The Martian core, the Insight expedition tells us, is wholly liquid with no solid centre. Earth’s core is solid, and spins, inside a liquid “outer core” shell. Earth’s core delivers a magnetic field which prevents our ionosphere from escaping - thus allowing a stable atmosphere. Mars' liquid core is "compressible" but the planet hasn't outer mass sufficient to compress any of it into solid. Mars' atmosphere is now almost all ionosphere and too thin for life.
This came to us from Tuesday, widely shared yesterday across several university sites, thence to the science blogs.
Before then I'd always been told that Mars used to own a magnetic field, wayyy back in its Noachian. This study assumes that the magnetism was present up in the upper mantle and crust, not the core.

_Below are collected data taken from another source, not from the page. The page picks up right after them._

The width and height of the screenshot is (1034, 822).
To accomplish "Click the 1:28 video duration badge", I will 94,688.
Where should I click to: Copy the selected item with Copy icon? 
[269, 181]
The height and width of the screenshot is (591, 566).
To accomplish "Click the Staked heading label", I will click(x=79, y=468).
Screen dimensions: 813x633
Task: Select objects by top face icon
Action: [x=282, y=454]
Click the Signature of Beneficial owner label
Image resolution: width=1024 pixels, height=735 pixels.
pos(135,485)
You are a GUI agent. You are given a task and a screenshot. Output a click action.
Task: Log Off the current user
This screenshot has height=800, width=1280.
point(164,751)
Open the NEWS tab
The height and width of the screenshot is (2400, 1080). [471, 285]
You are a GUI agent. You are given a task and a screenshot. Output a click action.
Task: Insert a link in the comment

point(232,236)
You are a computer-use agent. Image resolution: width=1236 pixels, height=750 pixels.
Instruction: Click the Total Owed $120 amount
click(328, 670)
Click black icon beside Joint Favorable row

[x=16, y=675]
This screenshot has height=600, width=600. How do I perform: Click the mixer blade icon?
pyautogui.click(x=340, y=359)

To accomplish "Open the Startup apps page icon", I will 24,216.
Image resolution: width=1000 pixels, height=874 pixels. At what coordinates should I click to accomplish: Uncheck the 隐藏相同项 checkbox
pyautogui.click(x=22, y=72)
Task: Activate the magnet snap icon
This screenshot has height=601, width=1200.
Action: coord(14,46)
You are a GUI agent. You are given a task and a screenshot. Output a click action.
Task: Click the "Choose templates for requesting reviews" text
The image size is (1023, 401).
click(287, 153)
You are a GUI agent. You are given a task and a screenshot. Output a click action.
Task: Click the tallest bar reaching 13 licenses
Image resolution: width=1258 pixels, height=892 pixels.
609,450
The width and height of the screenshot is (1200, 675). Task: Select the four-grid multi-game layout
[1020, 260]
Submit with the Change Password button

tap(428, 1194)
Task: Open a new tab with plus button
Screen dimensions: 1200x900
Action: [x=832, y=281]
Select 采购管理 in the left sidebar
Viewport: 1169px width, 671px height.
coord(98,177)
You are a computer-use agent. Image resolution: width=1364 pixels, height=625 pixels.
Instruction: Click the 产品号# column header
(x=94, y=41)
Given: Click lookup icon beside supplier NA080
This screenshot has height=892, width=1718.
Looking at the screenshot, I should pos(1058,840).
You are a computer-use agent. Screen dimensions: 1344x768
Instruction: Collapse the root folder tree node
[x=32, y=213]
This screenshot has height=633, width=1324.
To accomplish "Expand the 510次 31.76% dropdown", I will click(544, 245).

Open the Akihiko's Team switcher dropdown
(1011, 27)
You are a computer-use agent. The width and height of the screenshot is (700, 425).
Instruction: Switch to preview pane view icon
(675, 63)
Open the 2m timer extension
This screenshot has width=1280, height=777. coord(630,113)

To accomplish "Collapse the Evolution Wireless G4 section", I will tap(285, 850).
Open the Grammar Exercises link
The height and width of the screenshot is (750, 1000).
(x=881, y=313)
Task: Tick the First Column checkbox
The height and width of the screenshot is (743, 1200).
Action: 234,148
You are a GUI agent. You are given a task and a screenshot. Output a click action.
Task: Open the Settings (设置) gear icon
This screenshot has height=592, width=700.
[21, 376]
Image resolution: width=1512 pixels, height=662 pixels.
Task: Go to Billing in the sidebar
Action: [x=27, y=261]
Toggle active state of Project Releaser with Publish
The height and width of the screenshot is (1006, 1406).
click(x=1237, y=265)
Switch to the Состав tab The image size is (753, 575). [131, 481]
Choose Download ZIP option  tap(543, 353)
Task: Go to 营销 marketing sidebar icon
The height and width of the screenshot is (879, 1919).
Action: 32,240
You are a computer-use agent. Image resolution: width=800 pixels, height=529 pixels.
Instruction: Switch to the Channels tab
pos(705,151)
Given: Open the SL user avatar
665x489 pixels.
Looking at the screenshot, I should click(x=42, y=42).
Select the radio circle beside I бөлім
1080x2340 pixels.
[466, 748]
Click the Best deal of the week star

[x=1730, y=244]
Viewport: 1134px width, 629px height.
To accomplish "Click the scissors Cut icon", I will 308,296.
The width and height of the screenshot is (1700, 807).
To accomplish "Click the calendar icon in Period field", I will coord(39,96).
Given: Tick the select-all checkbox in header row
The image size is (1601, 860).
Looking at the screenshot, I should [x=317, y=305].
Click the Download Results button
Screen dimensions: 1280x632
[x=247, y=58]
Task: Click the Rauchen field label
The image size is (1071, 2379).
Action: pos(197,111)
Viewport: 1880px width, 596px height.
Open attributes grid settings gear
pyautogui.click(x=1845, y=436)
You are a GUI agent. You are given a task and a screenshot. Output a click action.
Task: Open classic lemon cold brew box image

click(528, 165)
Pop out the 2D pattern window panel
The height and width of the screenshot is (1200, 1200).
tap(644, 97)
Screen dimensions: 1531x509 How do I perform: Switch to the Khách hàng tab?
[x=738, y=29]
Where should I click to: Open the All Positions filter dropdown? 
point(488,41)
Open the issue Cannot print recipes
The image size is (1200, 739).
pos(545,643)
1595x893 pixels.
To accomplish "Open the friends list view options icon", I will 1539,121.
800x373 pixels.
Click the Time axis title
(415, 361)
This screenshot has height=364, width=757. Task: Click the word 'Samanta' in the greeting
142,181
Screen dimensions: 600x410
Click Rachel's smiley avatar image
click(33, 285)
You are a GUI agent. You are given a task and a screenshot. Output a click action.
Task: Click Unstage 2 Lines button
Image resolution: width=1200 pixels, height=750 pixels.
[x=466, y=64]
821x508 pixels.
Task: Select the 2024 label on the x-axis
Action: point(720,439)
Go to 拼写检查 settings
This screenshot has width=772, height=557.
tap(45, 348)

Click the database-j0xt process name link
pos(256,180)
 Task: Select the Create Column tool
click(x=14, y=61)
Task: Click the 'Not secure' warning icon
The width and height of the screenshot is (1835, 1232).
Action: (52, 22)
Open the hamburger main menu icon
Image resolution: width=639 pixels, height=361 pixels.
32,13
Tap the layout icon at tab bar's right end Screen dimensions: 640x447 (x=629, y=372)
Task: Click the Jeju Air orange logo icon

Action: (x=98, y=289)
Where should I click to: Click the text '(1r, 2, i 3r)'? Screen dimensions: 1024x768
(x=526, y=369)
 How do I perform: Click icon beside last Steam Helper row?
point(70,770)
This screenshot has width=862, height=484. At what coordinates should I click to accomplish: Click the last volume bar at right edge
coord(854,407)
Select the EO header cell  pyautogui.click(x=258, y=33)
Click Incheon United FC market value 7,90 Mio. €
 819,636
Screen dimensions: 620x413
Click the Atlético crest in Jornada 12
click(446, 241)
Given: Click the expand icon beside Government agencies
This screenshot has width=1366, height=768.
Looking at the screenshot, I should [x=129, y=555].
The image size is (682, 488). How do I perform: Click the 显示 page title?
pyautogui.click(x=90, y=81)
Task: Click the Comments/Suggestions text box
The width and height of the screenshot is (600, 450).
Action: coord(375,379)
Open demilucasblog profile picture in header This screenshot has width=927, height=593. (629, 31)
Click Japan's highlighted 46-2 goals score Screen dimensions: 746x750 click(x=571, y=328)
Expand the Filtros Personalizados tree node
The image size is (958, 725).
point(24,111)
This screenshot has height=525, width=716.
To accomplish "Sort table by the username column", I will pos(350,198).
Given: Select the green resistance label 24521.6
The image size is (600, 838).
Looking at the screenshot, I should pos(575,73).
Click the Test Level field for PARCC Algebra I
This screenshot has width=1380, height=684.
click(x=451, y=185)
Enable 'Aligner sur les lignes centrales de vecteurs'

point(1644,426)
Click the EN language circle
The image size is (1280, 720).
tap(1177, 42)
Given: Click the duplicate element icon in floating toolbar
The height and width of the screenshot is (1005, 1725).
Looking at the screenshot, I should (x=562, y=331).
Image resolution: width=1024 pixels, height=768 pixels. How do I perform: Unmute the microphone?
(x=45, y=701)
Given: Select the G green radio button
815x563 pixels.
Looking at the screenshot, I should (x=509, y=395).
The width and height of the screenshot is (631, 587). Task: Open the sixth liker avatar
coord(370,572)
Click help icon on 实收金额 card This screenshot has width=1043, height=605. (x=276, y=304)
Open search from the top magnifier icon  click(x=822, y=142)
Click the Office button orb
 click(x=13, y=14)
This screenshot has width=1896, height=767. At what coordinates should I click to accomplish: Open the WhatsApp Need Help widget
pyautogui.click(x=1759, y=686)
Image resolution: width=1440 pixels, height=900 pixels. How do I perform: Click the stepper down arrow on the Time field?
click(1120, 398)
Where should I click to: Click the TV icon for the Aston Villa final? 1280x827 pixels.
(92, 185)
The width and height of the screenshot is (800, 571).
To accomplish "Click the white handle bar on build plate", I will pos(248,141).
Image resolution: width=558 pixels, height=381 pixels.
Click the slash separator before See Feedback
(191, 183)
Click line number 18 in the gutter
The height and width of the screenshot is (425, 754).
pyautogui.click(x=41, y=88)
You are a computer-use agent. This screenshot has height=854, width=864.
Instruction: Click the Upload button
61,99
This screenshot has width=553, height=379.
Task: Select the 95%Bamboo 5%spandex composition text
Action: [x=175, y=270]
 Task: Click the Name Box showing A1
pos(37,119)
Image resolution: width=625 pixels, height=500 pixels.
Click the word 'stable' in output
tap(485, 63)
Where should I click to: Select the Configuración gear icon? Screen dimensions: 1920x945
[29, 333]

Maybe. Could Mars' core once had a solid ball of iron within it? We'd then have to ask how a solid core liquifies over time rather than growing more solid, as here. Do the sulfur, carbon, oxygen and hydrogen anneal themselves into the iron ball in high pressures, and lower its melting-point? I'd thought that iron-rust melts at a higher temperature than pure iron (with siderophiles like nickel) and that, further, it would be stiffer. Also I'd thought carbon oxides tend to pull/push oxygen with iron - to "reduce" or to rust it respectively - not to join with it. I admit that's under 1-bar pressures.
Zim is saying that we need more Insight installations, to triangulate all this.
UPDATE 10/18/23: the 4 May '22 quake was tectonic.